The Bachelor of Liberal Studies (BLS) degree is an Interdisciplinary program that provides both significant breadth across a variety of fields, meaningful depth in a single field, and the interconnections and integration among fields that allow a fuller comprehension of the modern world. It is intended for those students who prefer a broad liberal arts and sciences degree, rather than a Bachelor of Arts or Bachelor of Science degree in a single discipline. This may include students with particularly wide or still uncertain personal or career interests, or those who intend to become elementary education teachers, for whom the program has been designed specifically to incorporate the relevant State of Alaska standards and those of the National Council for Accreditation of Teacher Education (NCATE). Students wishing a career as elementary teachers should plan on pursuing the post-baccalaureate program in elementary teacher preparation following graduation with a BLS.
Other students selecting the BLS may, with proper advising, wish to pursue professional graduate education in Law or other fields. While with the proper Discipline Area Concentration a BLS graduate may pursue graduate study in a particular discipline area, students who plan to attend graduate school in a specific area are generally advised to take a disciplinary major. Many of the courses comprising the BLS are also included as the arts and sciences content component of the Bachelor of Arts in Elementary Education, offered by the College of Education for those students desiring an undergraduate route to certification as an elementary teacher.
I AM UAA: Mallory Wetherington '12
Bachelor of Liberal Studies, Concentration Areas: Justice and Sociology Hometown: Centennial, CO
Turns out that some not-so-good things happen for a reason, which is the case for UAA senior Mallory Wetherington. This Centennial, Colorado, native—and 13-year gymnastics veteran—had her sight on coming north to become a gymnast for the Seawolves. But a devastating injury during her senior year of high school took her out of the running to become a UAA student-athlete.
Her injury didn't stop her from pursuing her college of choice, though. She came to UAA anyway, and dove headfirst into campus life.
Mallory explains that she took her final two years of high school coursework online to focus on her gymnastics, so she didn't have many opportunities to get involved outside of her sport. "I always wanted to," she says.
UAA gave her that chance. Mallory moved into the dorms, but admitted that she was shy at first because she didn't know anybody. Then came a knock on her door. Her resident advisor (RA) welcomed her with open arms and started introducing her to people and telling her about different activities happening around campus. "He gave me the opportunity to get involved and that inspired me to do the same for other students."
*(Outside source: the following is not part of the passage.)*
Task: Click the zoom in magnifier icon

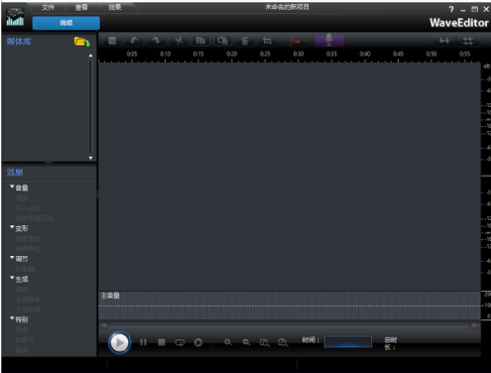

Mallory became a peer mentor right off the bat, and signed up to be an RA the next year—a position she held for three years. She became coordinator for the 2010 and 2011 Welcome Week event, aimed at welcoming new and returning students living on campus.
It was through her involvement with Welcome Week that she was introduced to UAA's Student Life and Leadership crew—an energetic bunch that brings an impressive roster of entertainment options to the Anchorage community, ranging from intellectual lectures, nationally known comedians and popular indie rock bands.
In the eyes of her peers, Mallory was the perfect choice to lead the Campus Programming Board because of her stellar organization skills and outgoing personality. "I was at a board meeting one day with my organizer out, taking notes, and my peers pointed at me and said, ‘I pick her,'" she says with a grin.
Her fellow students made a good choice in Mallory. She's served as the board's chair for two years and has helped to double the size of the group to about 15 students.
The Campus Programming Board is charged with coordinating two major campus events each year: Winterfest (spring) and Homecoming (fall). "We bring in people from departments all over campus to create something fun for students and the campus community," Mallory says. "These events bring a lot of school spirit to campus."
She's proud of the work she and her colleagues have done to grow Homecoming over the past two years. "It's fun to be a part of," Mallory says. "People really look forward to it now."
Mallory—who's lived on campus for five years—says she goes to school for the social interaction and the rich and diverse involvement opportunities. "There are so many opportunities at UAA," she says. "My classes are just a part of my college experience. I would not make it through classes if I were not involved. The more involved and busy I am, the more focused and motivated I am."
For all of her efforts, Mallory was nominated to participate in a LeaderShape Summer Institute last summer. She was one of only four UAA students selected to attend this rigorous weeklong leadership conference held at the University of California Davis. Mallory says that LeaderShape is a worldwide program and that she had the pleasure of meeting people from not only across the U.S., but also the Middle East and Argentina, among other exotic places. "The program helps students become better leaders," she says. "It makes you think about who you are, what you want to become and how to get there."
Mallory recently made the transition to UAA's Office of Enrollment Management, where she works as a student recruiter, giving campus tours, answering students' questions and making sure they have the tools needed to be successful.
"I really like it," she says. "Everybody I work with is so welcoming and high energy." She likes it so much that she hopes to stay in Alaska and keep working with the university after she accepts her diploma this spring.
"I very much like this university and I'm happy I chose UAA," Mallory says. "It sounds weird to say, but I'm happy that injury happened to me because I wouldn't have had the same experiences as a student-athlete; I wouldn't have had the time to get involved."